North American Network Operators Group

Date Prev | Date Next | Date Index | Thread Index | Author Index | Historical

Provider communications, is it time yet?

  • From: Sean Donelan
  • Date: Wed Mar 11 05:58:38 1998

Has your management received enough shocks to system to make talking
about provider communications worthwhile yet?  Or are they still in a
state of denial?  Or have the shocks not been big enough to be noticed?

The last couple of months have seen many of the same types of outages
over and over again, yet provider communications during these outages
seems minimal, or even non-existent.  Having an outage lists is a nice
thing for your sales people to say, but if no information is given
during an outage, what was the point of setting up the list?

Hint: in the absence of pro-active notifications, more and more people
are going to start their own active monitoring, i.e. your most critical
machines are going to get pinged to death by more and more people checking
if those critical machines are up.  I wonder what Netscape's current ping
rate is?

Acts of God and other natural disasters seem to get modest reporting.
But anything else seems to be treated like a tree falling in the forest,
if I don't say anything maybe no one will notice it fell down.

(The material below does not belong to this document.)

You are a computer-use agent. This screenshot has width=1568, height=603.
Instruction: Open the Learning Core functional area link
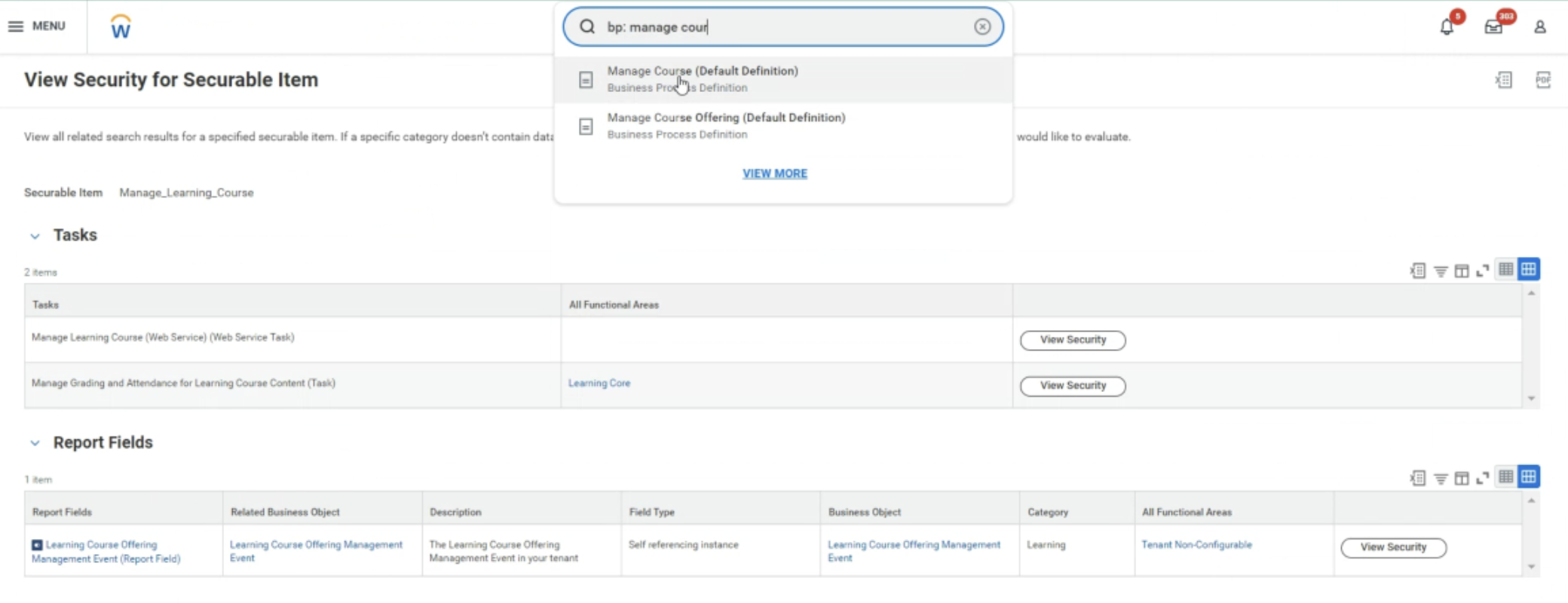(x=599, y=383)
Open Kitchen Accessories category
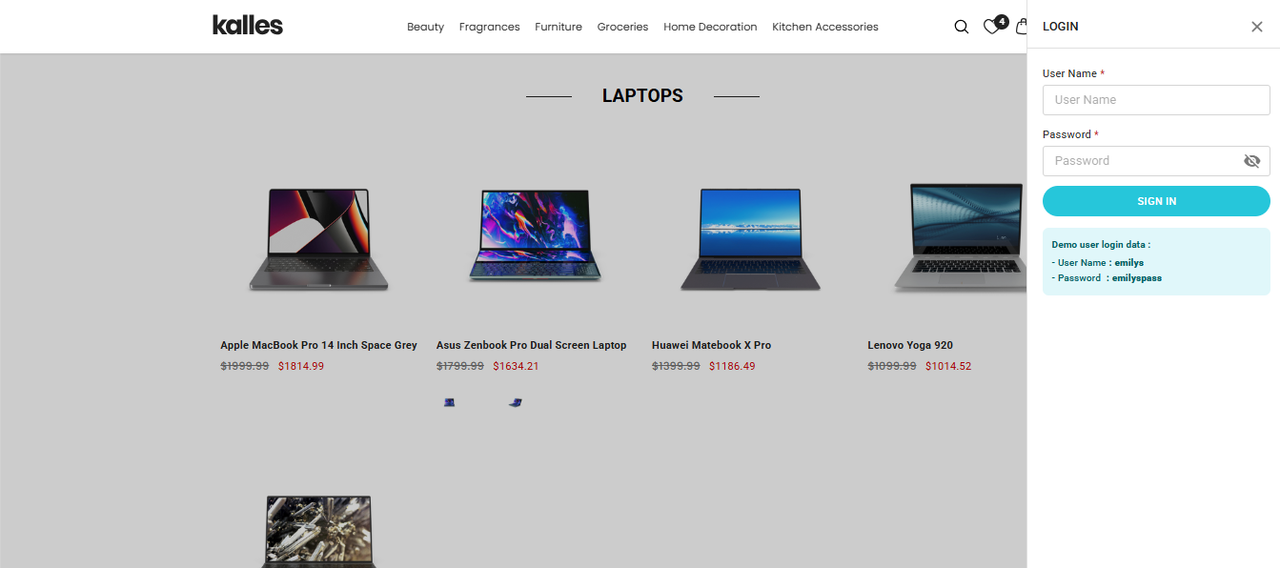This screenshot has height=568, width=1280. pos(825,27)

That works great, sometimes.  But it also means we have no way to
collect reliable data on how well the "Internet" is doing.  Which means
every once in a while an acorn falls out of a tree, and hits chicken
little reporter on the head, and we end up with stories on TV how the
sky is falling.  Then we get called into our management's office to
explain what we plan on doing about the sky falling.

Overall, most of us, I hope, understand the sky is not falling.  But
as an industry we have no data to back that up.  If one provider goes
off the air for eight hours, they may have shot a big hole in their
99.9% reliability.  But what does that mean for the Internet as a
whole?  How much customer traffic was affected?  Do we even know
how much customer traffic exists on the Internet as a whole?  The
so-called denominator problem.  In other words when one provider
carrying 10% or 90% of the Internet traffic has problems, does it
affect the total amount of Internet traffic, or is a substantial
portion of the traffic re-routed around the damaged provider?

I've actually been a bit surprised just how little my total traffic
volume has been effected even when major providers or exchange points
go off the air for periods of time.  Maybe we've achieved TYMNET/TELENET
nirvana, and any useful site on the net is connected to all of the
IRCs :-).

Q: What's the worst thing that can happen to a backbone?
A: Go down, and no one notice.

Fiber cuts, operator errors, software bugs, etc are normal network
events.  For the Internet, the unusual thing is supposed to be when a
single event has a disruptive  affect on more than just that one system.

With only modest pre-planning, and good communications between providers,
the Internet continues flapping on its merry way through most of these
events.  The myth of the nuclear bomb and the Internet is somewhat true,
the net will keep working, but routing is going to be sub-optimal at the
node which gets nuked.

The problem is as an industry we don't seem to have a good grasp of
exactly what is the root cause of most the problems.  Sure, you can
say fiber cuts are the number one cause of Internet outages, but how
do you know?  Maybe its power failures, or configuration errors, or
any number of other things.  And my biggest question, why do single
events seem to have such a widespread effect on the Internet?  Is it
a design error, or an assembly error?

Second hint: if you only have two name servers, and they are both on the
same subnet, your life is going to suck when that subnet gets nuked.

Spring planting and backhoe season is just around the corner, do you
have a second fiber strand?

Ok, what's this got to do with provider communications?

Q: Find the value of the Internet traffic denominator, so then statements
	like 40% of the Internet traffic make sense.
A: Get all Internet providers to give KC? the inbytes/outbytes of their
	network cloud for anonymization and consolidation.

Q: What are the top three causes of Internet outages?  Nanog did the
	top three problems, but not the causes.
A: Show me your trouble tickets.... Ok, how to normalize the data?

Q: Do you want active pinging or provider pro-active notification?
A: Software is Internet law.  Develop an Internet (not single-point)
	status board for providers that don't cooperate.  A software
	message system for providers that do cooperate, i.e. spin
	control.  Decentralize, and provider control.

Q: How good are the alternate paths in the Internet?
A: Unfortunately we don't get to find out until the disaster.

Q: Who reports Internet outages first?  CNN or the provider?
A: CNN seems to still be reporting them first.
-- 
Sean Donelan, Data Research Associates, Inc, St. Louis, MO
  Affiliation given for identification not representation